The solution curve, of the differential equation $$2y\frac{dy}{dx} + 3 = 5\frac{dy}{dx}$$, passing through the point $$(0, 1)$$ is a conic, whose vertex lies on the line:

$$2y\frac{dy}{dx} + 3 = 5\frac{dy}{dx}$$.

Rearranging: $$(2y - 5)\frac{dy}{dx} = -3$$, so $$\frac{dy}{dx} = \frac{-3}{2y-5} = \frac{3}{5-2y}$$.

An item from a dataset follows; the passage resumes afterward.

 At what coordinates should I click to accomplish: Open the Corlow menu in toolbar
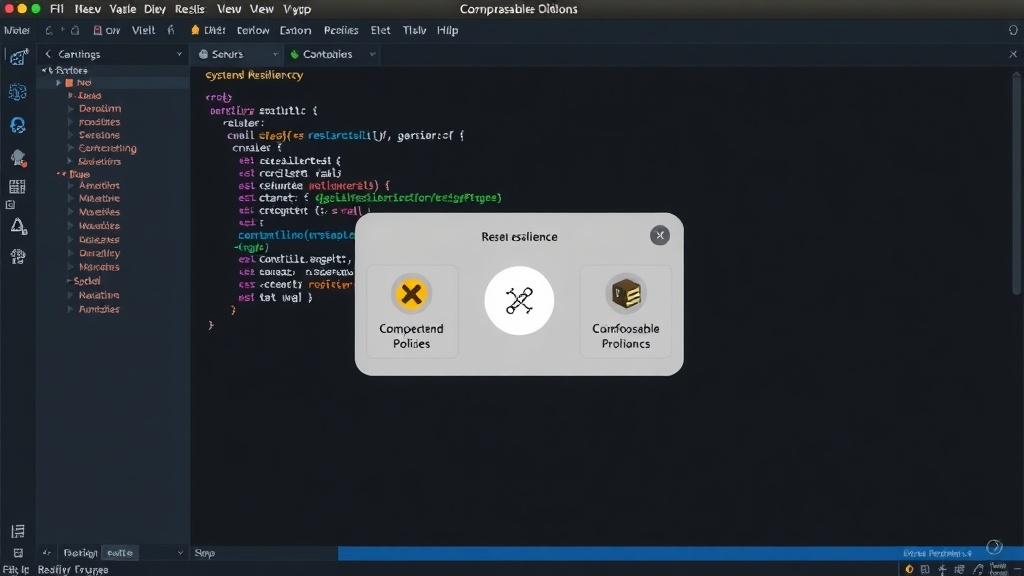253,30
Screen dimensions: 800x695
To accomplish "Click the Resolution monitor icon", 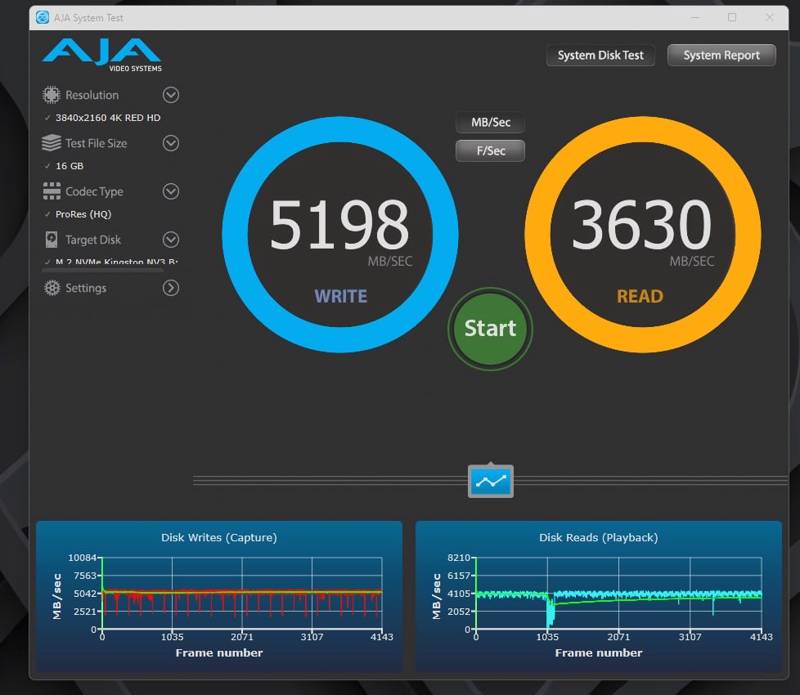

$$\frac{dx}{dy} = \frac{5-2y}{3}$$.

Integrating: $$x = \frac{5y - y^2}{3} + C$$.

Using $$(0, 1)$$: $$0 = \frac{5-1}{3} + C \implies C = -\frac{4}{3}$$.

$$x = \frac{5y - y^2 - 4}{3} \implies 3x = -y^2 + 5y - 4 = -(y^2 - 5y + 4)$$.

$$y^2 - 5y + 4 + 3x = 0$$

Completing the square: $$(y - \frac{5}{2})^2 = -3x + \frac{25}{4} - 4 = -3x + \frac{9}{4}$$

$$(y - \frac{5}{2})^2 = -3\left(x - \frac{3}{4}\right)$$

This is a parabola with vertex at $$\left(\frac{3}{4}, \frac{5}{2}\right)$$.

Check: $$2x + 3y = 2 \cdot \frac{3}{4} + 3 \cdot \frac{5}{2} = \frac{3}{2} + \frac{15}{2} = 9$$.

The correct answer is Option 1: $$2x + 3y = 9$$.